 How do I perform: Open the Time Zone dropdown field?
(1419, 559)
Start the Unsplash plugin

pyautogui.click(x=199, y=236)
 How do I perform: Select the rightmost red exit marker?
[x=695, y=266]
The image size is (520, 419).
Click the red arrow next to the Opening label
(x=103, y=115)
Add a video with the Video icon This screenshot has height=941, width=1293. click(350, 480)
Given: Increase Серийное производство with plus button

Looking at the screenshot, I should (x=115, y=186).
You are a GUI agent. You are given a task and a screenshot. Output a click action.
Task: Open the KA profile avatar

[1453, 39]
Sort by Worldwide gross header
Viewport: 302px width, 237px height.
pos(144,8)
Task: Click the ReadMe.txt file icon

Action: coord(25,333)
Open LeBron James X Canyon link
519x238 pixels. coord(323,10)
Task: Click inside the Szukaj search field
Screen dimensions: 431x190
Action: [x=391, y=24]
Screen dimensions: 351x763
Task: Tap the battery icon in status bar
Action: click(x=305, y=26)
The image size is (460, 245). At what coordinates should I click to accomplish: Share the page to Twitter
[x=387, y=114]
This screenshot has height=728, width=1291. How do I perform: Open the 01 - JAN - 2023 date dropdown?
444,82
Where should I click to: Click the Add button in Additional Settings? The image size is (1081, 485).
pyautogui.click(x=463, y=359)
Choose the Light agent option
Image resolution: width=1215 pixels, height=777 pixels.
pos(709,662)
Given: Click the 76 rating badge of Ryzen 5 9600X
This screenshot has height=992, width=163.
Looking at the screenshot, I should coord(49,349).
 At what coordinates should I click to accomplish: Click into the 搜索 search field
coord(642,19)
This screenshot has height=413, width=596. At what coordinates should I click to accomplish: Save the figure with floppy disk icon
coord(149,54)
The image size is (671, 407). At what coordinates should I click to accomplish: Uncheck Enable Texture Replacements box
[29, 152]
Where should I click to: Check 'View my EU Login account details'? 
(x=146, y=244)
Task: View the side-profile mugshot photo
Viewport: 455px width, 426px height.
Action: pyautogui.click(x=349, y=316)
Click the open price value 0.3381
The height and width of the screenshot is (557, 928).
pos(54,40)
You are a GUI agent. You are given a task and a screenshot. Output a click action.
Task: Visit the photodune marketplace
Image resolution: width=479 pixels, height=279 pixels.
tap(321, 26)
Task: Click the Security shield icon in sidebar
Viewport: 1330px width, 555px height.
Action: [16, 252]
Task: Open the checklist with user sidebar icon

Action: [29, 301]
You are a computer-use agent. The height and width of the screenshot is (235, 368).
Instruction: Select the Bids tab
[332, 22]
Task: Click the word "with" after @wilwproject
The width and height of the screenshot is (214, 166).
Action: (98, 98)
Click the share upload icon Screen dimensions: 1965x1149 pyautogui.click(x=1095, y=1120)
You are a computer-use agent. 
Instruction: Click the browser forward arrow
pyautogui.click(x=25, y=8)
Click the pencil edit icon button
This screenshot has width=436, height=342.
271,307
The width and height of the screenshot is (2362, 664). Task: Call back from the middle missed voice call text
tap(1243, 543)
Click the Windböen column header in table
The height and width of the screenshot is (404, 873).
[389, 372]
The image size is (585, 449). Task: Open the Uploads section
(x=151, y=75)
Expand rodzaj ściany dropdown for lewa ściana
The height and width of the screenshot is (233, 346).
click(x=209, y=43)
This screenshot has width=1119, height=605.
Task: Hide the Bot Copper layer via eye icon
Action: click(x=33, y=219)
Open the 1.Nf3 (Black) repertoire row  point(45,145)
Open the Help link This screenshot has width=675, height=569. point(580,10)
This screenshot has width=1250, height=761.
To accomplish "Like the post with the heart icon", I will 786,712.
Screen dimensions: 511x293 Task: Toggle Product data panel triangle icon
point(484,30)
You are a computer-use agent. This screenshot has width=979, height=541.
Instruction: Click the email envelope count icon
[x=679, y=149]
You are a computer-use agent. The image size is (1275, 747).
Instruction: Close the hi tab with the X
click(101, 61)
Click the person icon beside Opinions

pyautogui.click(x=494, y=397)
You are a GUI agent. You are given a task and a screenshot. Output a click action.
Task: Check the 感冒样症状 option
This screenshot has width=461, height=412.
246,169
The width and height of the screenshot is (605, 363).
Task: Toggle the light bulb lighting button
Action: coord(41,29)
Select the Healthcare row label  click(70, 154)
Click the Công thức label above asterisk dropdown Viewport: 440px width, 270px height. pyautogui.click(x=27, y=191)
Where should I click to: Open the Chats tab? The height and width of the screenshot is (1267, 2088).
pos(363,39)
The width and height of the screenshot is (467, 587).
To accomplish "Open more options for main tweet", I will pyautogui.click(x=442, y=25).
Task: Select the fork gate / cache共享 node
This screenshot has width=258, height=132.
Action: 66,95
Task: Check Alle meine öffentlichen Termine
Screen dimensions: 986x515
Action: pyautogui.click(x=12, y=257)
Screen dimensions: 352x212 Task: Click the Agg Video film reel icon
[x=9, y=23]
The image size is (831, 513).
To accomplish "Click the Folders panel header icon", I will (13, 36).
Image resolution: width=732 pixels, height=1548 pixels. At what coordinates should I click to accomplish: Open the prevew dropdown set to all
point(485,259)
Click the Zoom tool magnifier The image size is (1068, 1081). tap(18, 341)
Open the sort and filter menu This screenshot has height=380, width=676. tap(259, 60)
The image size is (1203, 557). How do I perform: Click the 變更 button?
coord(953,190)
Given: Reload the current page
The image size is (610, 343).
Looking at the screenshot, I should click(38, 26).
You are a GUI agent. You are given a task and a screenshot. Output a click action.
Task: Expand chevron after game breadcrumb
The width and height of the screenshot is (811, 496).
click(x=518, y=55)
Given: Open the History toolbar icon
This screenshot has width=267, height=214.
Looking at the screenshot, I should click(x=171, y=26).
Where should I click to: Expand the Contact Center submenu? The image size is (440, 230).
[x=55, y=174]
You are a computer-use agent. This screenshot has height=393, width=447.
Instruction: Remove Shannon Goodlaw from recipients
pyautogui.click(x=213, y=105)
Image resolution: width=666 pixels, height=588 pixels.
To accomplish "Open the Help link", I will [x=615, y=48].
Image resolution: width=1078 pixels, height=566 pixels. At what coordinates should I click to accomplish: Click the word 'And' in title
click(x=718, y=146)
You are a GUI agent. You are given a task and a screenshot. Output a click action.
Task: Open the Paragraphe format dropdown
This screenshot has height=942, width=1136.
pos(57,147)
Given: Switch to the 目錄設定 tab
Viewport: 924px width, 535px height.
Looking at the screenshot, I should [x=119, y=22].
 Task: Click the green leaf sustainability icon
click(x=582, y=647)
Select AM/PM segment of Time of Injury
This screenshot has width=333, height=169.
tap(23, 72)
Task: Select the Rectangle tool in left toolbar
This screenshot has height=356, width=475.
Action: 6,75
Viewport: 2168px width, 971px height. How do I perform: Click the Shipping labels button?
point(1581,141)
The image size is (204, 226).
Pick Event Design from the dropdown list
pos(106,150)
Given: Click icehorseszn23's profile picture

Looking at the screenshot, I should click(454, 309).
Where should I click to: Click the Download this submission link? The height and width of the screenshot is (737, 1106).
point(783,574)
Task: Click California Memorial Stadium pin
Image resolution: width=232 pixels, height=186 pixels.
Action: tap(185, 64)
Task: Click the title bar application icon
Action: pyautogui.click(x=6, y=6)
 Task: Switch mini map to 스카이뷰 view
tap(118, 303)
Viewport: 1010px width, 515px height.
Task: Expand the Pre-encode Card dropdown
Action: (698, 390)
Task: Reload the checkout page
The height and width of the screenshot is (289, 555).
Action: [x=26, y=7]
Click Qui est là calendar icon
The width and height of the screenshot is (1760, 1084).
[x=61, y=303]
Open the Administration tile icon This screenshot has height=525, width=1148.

▬▬▬

Task statement:
Count the rows above that contain the word "Time", and reply with the number alone.

Output of the exercise:
2